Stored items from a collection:
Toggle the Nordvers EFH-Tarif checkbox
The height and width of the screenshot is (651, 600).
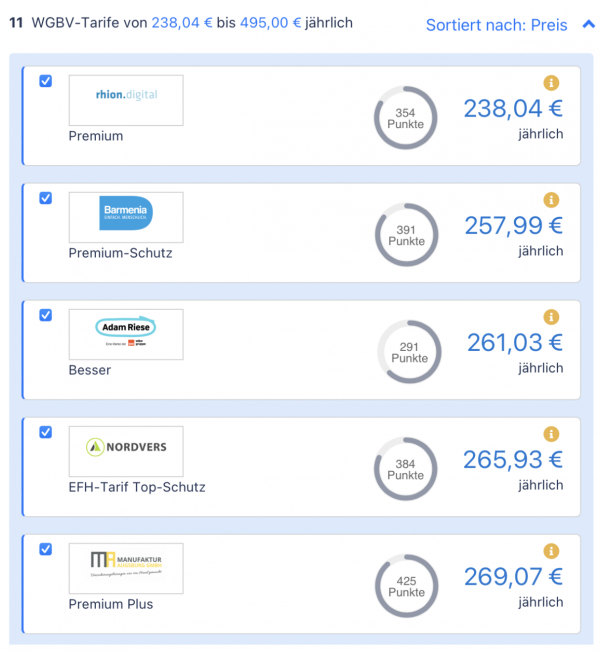click(46, 432)
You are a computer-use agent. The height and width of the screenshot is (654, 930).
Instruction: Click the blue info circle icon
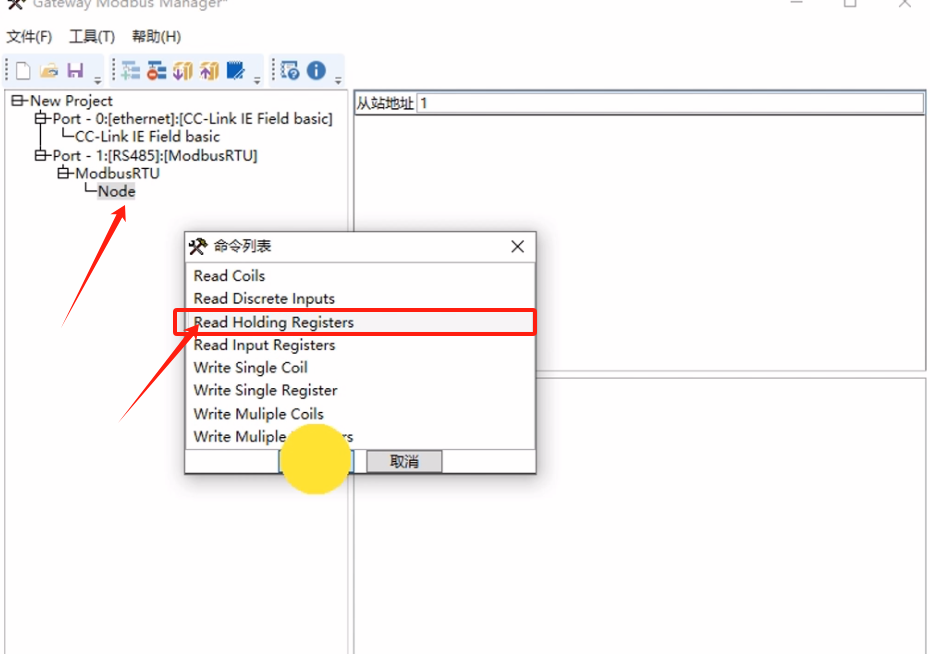[317, 71]
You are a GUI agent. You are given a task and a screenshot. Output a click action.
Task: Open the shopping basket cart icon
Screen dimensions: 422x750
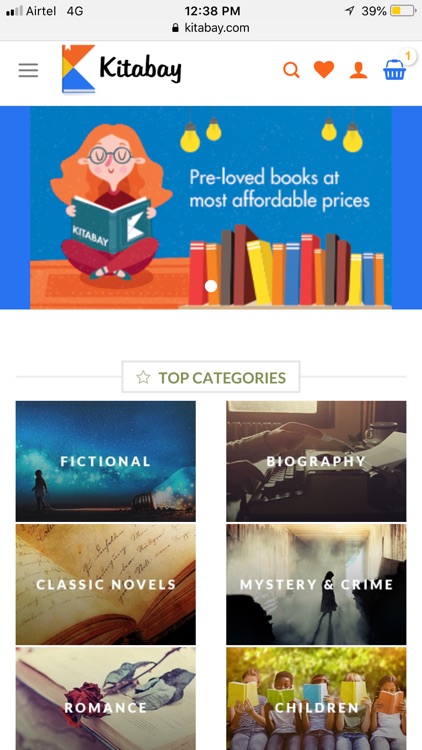point(394,70)
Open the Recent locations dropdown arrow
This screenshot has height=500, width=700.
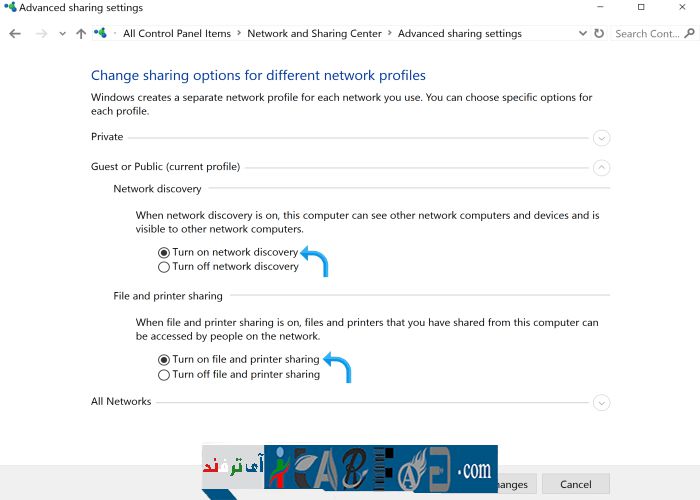63,34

Exercise requirements: With the pictures omitted, reproduce the records in full and exactly.

Result below:
Toggle the Nordvers EFH-Tarif checkbox
The height and width of the screenshot is (651, 600).
click(46, 432)
You are a computer-use agent. The height and width of the screenshot is (654, 930).
Instruction: Click the blue info circle icon
[317, 71]
You are a GUI agent. You are given a task and a screenshot. Output a click action.
Task: Open the shopping basket cart icon
Screen dimensions: 422x750
point(394,70)
Open the Recent locations dropdown arrow
This screenshot has height=500, width=700.
63,34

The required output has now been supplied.